▶ [Problem statement]:
Would you reproduce the whole listing below without altering a single word?

——

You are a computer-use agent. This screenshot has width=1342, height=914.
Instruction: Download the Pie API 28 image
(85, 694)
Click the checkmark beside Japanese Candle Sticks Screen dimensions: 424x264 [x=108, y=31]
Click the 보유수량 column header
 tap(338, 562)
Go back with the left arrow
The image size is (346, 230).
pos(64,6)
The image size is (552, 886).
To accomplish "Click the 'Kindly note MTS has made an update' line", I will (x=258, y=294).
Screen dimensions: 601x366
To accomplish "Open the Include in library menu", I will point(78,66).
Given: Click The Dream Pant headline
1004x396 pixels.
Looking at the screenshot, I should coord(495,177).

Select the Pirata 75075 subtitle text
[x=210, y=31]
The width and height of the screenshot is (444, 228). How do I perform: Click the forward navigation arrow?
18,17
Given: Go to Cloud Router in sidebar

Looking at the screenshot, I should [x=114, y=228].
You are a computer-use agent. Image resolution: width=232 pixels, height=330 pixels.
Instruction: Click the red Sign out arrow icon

——

▶ [Answer box]:
You are a computer-use agent. This screenshot has width=1342, height=914.
Instruction: Download the Pie API 28 image
(85, 694)
Click the checkmark beside Japanese Candle Sticks Screen dimensions: 424x264 [x=108, y=31]
Click the 보유수량 column header
 tap(338, 562)
Go back with the left arrow
The image size is (346, 230).
pos(64,6)
The image size is (552, 886).
To accomplish "Click the 'Kindly note MTS has made an update' line", I will (x=258, y=294).
Screen dimensions: 601x366
To accomplish "Open the Include in library menu", I will point(78,66).
Given: Click The Dream Pant headline
1004x396 pixels.
Looking at the screenshot, I should coord(495,177).

Select the Pirata 75075 subtitle text
[x=210, y=31]
The width and height of the screenshot is (444, 228). How do I perform: Click the forward navigation arrow?
18,17
Given: Go to Cloud Router in sidebar

Looking at the screenshot, I should [x=114, y=228].
You are a computer-use agent. Image resolution: width=232 pixels, height=330 pixels.
Instruction: Click the red Sign out arrow icon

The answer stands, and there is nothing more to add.